= Document segment =

========

Tina Ingram-Murphy, the youngest daughter of Richmond gospel matriarch Maggie Ingram, hosts a monthly Sunday supper at her Hernrico County home where nobody goes away hungry. Her daughter Cheryl Maroney-Beaver is apprenticing under her to learn the recipes and techniques of soul food cooking. Photographs made on Ingram-Murphy's birthday on Sunday, 3/4/18.
Photo by Pat Jarrett/Virginia Humanities
Cheryl Maroney Yancey
Soul Food Cooking
Published April 20, 2017
Christina “Tina” Ingram-Murphy is the youngest daughter of the late Richmond gospel legend Elder Maggie Ingram. Born July 4, 1930, on Mulholland’s Plantation in Coffee County, Georgia, Maggie began playing the piano and singing at an early age, and developed a great love for the church and the ministry of the Gospel. In 1961, Maggie moved her family to Richmond, where she formed the group Sister Maggie Ingram and the Ingramettes with Tina and her other four children. The Ingramettes performed for more than fifty years, becoming Richmond’s premiere gospel group. As a single mom, Maggie had very few resources and often struggled to keep her family afloat. “You know how you hear about those people who say they were poor and didn’t know they were poor?” Maggie’s eldest daughter Almeta likes to ask. “Well, we knew we were poor.” Almeta remembers how Maggie managed to prepare delicious meals for her children by stretching the most sparse and inexpensive of ingredients, often feeding many more than just her own family. The Ingrams are still known for their remarkable community work, providing meals for the homeless, shut-ins, and anyone in need of a healthy meal in and around the Richmond region. The Folklife Program had a taste of their culinary prowess at the 2016 Richmond Folk Festival, where the Ingramettes prepared more than 500 meals for festival patrons, with Tina running the show.

========

= Assigned task 1 =
Answer these questions from the soul food cooking page:
(a) On what date and where was Maggie Ingram born?
(b) In what year did Maggie move her family to Richmond?
(c) How many meals did the Ingramettes prepare for patrons at the 2016 Richmond Folk Festival?
= Assigned task 2 =
Please reproduce the passage of the soul food cooking page starting at "Tina Ingram-Murphy, the" and ending at "on Sunday, 3/4/18.".
= Assigned task 3 =
Summarize the soul food cooking page in two sentences.

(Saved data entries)
========

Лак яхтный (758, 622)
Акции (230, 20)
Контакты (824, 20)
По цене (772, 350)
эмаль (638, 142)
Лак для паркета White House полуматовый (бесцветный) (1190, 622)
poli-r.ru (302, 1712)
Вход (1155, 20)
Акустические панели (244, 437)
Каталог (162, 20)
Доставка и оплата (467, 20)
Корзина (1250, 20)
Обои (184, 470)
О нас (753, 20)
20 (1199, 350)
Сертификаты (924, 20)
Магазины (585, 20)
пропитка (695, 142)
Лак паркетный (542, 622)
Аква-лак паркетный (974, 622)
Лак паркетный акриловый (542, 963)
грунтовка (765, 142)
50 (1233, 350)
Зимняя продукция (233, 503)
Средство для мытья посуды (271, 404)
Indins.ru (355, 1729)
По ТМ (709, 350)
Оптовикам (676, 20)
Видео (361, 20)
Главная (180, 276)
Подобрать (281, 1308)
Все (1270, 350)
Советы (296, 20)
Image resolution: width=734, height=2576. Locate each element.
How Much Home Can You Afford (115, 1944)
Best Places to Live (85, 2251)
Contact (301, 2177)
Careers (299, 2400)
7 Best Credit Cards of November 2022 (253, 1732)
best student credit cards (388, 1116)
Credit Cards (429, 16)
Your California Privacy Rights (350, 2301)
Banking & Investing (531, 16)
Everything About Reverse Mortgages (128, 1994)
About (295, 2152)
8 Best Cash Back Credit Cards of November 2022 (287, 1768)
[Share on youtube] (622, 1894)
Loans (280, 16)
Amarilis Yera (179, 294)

========

= Written reply 1 =
(a) July 4, 1930, on Mulholland's Plantation in Coffee County, Georgia
(b) 1961
(c) More than 500

= Written reply 2 =
Tina Ingram-Murphy, the youngest daughter of Richmond gospel matriarch Maggie Ingram, hosts a monthly Sunday supper at her Hernrico County home where nobody goes away hungry. Her daughter Cheryl Maroney-Beaver is apprenticing under her to learn the recipes and techniques of soul food cooking. Photographs made on Ingram-Murphy's birthday on Sunday, 3/4/18.

= Written reply 3 =
Tina Ingram-Murphy is the youngest daughter of the late Richmond gospel legend Elder Maggie Ingram, who moved her family to Richmond in 1961 and formed Sister Maggie Ingram and the Ingramettes with her children. The Ingrams are known for providing meals to people in need around Richmond, and at the 2016 Richmond Folk Festival the Ingramettes prepared more than 500 meals, with Tina running the show.